(Your objective)
Once you have read the entries below, repeat all of them exactly.
[Records shown — start]
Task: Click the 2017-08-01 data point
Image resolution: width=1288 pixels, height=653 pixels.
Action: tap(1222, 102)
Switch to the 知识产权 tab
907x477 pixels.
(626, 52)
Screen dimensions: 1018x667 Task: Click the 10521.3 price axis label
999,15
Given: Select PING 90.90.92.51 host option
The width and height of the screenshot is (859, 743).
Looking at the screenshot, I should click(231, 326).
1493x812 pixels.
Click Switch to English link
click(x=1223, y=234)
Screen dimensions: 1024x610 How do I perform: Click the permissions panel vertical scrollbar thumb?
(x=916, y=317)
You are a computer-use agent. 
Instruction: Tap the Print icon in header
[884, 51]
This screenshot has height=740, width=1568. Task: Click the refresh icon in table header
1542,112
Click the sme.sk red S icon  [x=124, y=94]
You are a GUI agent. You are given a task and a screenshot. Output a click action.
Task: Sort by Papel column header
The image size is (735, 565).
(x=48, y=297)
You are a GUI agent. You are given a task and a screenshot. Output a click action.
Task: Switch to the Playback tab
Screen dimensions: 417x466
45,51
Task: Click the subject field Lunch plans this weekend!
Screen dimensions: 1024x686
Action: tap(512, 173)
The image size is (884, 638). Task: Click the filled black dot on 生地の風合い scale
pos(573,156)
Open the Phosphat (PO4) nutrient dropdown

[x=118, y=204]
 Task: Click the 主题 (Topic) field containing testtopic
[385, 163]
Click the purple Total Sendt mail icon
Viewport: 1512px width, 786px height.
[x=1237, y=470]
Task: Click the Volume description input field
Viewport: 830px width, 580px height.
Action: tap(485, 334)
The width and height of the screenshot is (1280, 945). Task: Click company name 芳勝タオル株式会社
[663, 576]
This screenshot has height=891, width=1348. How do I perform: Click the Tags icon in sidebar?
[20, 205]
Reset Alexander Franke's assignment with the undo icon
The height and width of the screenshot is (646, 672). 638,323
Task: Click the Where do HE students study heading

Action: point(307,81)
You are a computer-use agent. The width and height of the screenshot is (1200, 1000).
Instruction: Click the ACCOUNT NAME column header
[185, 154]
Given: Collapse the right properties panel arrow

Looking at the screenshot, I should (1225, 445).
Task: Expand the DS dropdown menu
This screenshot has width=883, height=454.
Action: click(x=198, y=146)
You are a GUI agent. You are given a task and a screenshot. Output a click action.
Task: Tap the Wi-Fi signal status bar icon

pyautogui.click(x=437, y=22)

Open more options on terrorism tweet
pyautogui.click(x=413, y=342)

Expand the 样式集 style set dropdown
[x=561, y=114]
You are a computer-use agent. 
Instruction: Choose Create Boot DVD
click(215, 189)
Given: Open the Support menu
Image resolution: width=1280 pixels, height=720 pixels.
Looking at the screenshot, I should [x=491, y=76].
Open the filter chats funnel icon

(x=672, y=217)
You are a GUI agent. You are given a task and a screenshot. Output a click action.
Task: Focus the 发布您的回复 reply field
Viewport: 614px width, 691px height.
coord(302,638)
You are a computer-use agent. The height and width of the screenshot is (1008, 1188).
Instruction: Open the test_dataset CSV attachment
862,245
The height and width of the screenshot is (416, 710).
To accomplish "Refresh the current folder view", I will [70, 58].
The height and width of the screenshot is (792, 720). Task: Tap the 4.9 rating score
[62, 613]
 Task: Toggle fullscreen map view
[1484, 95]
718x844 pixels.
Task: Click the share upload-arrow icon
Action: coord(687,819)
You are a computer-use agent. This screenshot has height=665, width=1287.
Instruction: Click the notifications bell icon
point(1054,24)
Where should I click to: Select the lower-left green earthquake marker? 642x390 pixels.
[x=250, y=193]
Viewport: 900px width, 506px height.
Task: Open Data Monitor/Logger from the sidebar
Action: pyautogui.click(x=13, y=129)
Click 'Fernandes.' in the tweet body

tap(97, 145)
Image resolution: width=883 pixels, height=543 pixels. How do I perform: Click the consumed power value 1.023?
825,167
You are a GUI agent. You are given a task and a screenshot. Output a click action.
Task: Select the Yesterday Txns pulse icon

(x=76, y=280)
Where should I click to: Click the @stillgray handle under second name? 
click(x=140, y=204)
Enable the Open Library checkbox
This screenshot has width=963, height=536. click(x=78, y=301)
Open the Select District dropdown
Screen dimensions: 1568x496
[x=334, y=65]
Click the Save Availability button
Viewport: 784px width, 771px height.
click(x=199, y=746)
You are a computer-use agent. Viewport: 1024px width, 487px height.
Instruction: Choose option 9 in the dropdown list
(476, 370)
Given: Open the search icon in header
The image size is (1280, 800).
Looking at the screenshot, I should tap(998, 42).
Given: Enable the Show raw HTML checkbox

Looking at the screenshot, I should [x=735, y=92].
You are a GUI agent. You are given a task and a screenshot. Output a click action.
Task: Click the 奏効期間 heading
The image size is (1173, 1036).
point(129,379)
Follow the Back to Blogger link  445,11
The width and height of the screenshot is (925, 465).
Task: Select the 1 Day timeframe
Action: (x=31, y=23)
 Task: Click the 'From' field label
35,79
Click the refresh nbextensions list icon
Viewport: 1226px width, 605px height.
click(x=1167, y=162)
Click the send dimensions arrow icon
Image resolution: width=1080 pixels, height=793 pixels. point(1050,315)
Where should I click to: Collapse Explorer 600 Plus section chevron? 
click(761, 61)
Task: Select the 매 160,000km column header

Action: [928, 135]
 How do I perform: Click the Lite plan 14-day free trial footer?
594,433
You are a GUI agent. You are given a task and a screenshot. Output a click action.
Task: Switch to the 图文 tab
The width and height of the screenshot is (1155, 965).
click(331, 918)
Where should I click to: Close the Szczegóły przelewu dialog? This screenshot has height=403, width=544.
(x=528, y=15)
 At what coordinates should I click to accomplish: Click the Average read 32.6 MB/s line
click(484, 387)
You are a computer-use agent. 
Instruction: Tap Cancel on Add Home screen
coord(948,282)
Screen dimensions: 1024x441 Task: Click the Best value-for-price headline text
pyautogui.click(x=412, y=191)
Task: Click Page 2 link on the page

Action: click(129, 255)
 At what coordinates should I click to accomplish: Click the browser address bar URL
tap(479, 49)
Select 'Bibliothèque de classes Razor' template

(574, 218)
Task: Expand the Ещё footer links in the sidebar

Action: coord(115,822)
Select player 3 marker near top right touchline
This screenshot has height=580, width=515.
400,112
[Records shown — finish]
(Task response)
Task: Click the 2017-08-01 data point
Image resolution: width=1288 pixels, height=653 pixels.
Action: tap(1222, 102)
Switch to the 知识产权 tab
907x477 pixels.
(626, 52)
Screen dimensions: 1018x667 Task: Click the 10521.3 price axis label
999,15
Given: Select PING 90.90.92.51 host option
The width and height of the screenshot is (859, 743).
Looking at the screenshot, I should click(231, 326).
1493x812 pixels.
Click Switch to English link
click(x=1223, y=234)
Screen dimensions: 1024x610 How do I perform: Click the permissions panel vertical scrollbar thumb?
(x=916, y=317)
You are a computer-use agent. 
Instruction: Tap the Print icon in header
[884, 51]
This screenshot has height=740, width=1568. Task: Click the refresh icon in table header
1542,112
Click the sme.sk red S icon  [x=124, y=94]
You are a GUI agent. You are given a task and a screenshot. Output a click action.
Task: Sort by Papel column header
The image size is (735, 565).
(x=48, y=297)
You are a GUI agent. You are given a task and a screenshot. Output a click action.
Task: Switch to the Playback tab
Screen dimensions: 417x466
45,51
Task: Click the subject field Lunch plans this weekend!
Screen dimensions: 1024x686
Action: tap(512, 173)
The image size is (884, 638). Task: Click the filled black dot on 生地の風合い scale
pos(573,156)
Open the Phosphat (PO4) nutrient dropdown

[x=118, y=204]
 Task: Click the 主题 (Topic) field containing testtopic
[385, 163]
Click the purple Total Sendt mail icon
Viewport: 1512px width, 786px height.
[x=1237, y=470]
Task: Click the Volume description input field
Viewport: 830px width, 580px height.
Action: tap(485, 334)
The width and height of the screenshot is (1280, 945). Task: Click company name 芳勝タオル株式会社
[663, 576]
This screenshot has height=891, width=1348. How do I perform: Click the Tags icon in sidebar?
[20, 205]
Reset Alexander Franke's assignment with the undo icon
The height and width of the screenshot is (646, 672). 638,323
Task: Click the Where do HE students study heading

Action: point(307,81)
You are a computer-use agent. The width and height of the screenshot is (1200, 1000).
Instruction: Click the ACCOUNT NAME column header
[185, 154]
Given: Collapse the right properties panel arrow

Looking at the screenshot, I should (1225, 445).
Task: Expand the DS dropdown menu
This screenshot has width=883, height=454.
Action: click(x=198, y=146)
You are a GUI agent. You are given a task and a screenshot. Output a click action.
Task: Tap the Wi-Fi signal status bar icon

pyautogui.click(x=437, y=22)

Open more options on terrorism tweet
pyautogui.click(x=413, y=342)

Expand the 样式集 style set dropdown
[x=561, y=114]
You are a computer-use agent. 
Instruction: Choose Create Boot DVD
click(215, 189)
Given: Open the Support menu
Image resolution: width=1280 pixels, height=720 pixels.
Looking at the screenshot, I should [x=491, y=76].
Open the filter chats funnel icon

(x=672, y=217)
You are a GUI agent. You are given a task and a screenshot. Output a click action.
Task: Focus the 发布您的回复 reply field
Viewport: 614px width, 691px height.
coord(302,638)
You are a computer-use agent. The height and width of the screenshot is (1008, 1188).
Instruction: Open the test_dataset CSV attachment
862,245
The height and width of the screenshot is (416, 710).
To accomplish "Refresh the current folder view", I will [70, 58].
The height and width of the screenshot is (792, 720). Task: Tap the 4.9 rating score
[62, 613]
 Task: Toggle fullscreen map view
[1484, 95]
718x844 pixels.
Task: Click the share upload-arrow icon
Action: coord(687,819)
You are a computer-use agent. This screenshot has height=665, width=1287.
Instruction: Click the notifications bell icon
point(1054,24)
Where should I click to: Select the lower-left green earthquake marker? 642x390 pixels.
[x=250, y=193]
Viewport: 900px width, 506px height.
Task: Open Data Monitor/Logger from the sidebar
Action: pyautogui.click(x=13, y=129)
Click 'Fernandes.' in the tweet body

tap(97, 145)
Image resolution: width=883 pixels, height=543 pixels. How do I perform: Click the consumed power value 1.023?
825,167
You are a GUI agent. You are given a task and a screenshot. Output a click action.
Task: Select the Yesterday Txns pulse icon

(x=76, y=280)
Where should I click to: Click the @stillgray handle under second name? 
click(x=140, y=204)
Enable the Open Library checkbox
This screenshot has width=963, height=536. click(x=78, y=301)
Open the Select District dropdown
Screen dimensions: 1568x496
[x=334, y=65]
Click the Save Availability button
Viewport: 784px width, 771px height.
click(x=199, y=746)
You are a computer-use agent. Viewport: 1024px width, 487px height.
Instruction: Choose option 9 in the dropdown list
(476, 370)
Given: Open the search icon in header
The image size is (1280, 800).
Looking at the screenshot, I should tap(998, 42).
Given: Enable the Show raw HTML checkbox

Looking at the screenshot, I should [x=735, y=92].
You are a GUI agent. You are given a task and a screenshot. Output a click action.
Task: Click the 奏効期間 heading
The image size is (1173, 1036).
point(129,379)
Follow the Back to Blogger link  445,11
The width and height of the screenshot is (925, 465).
Task: Select the 1 Day timeframe
Action: (x=31, y=23)
 Task: Click the 'From' field label
35,79
Click the refresh nbextensions list icon
Viewport: 1226px width, 605px height.
click(x=1167, y=162)
Click the send dimensions arrow icon
Image resolution: width=1080 pixels, height=793 pixels. point(1050,315)
Where should I click to: Collapse Explorer 600 Plus section chevron? 
click(761, 61)
Task: Select the 매 160,000km column header

Action: [928, 135]
 How do I perform: Click the Lite plan 14-day free trial footer?
594,433
You are a GUI agent. You are given a task and a screenshot. Output a click action.
Task: Switch to the 图文 tab
The width and height of the screenshot is (1155, 965).
click(331, 918)
Where should I click to: Close the Szczegóły przelewu dialog? This screenshot has height=403, width=544.
(x=528, y=15)
 At what coordinates should I click to accomplish: Click the Average read 32.6 MB/s line
click(484, 387)
You are a computer-use agent. 
Instruction: Tap Cancel on Add Home screen
coord(948,282)
Screen dimensions: 1024x441 Task: Click the Best value-for-price headline text
pyautogui.click(x=412, y=191)
Task: Click Page 2 link on the page

Action: click(129, 255)
 At what coordinates should I click to accomplish: Click the browser address bar URL
tap(479, 49)
Select 'Bibliothèque de classes Razor' template

(574, 218)
Task: Expand the Ещё footer links in the sidebar

Action: coord(115,822)
Select player 3 marker near top right touchline
This screenshot has height=580, width=515.
400,112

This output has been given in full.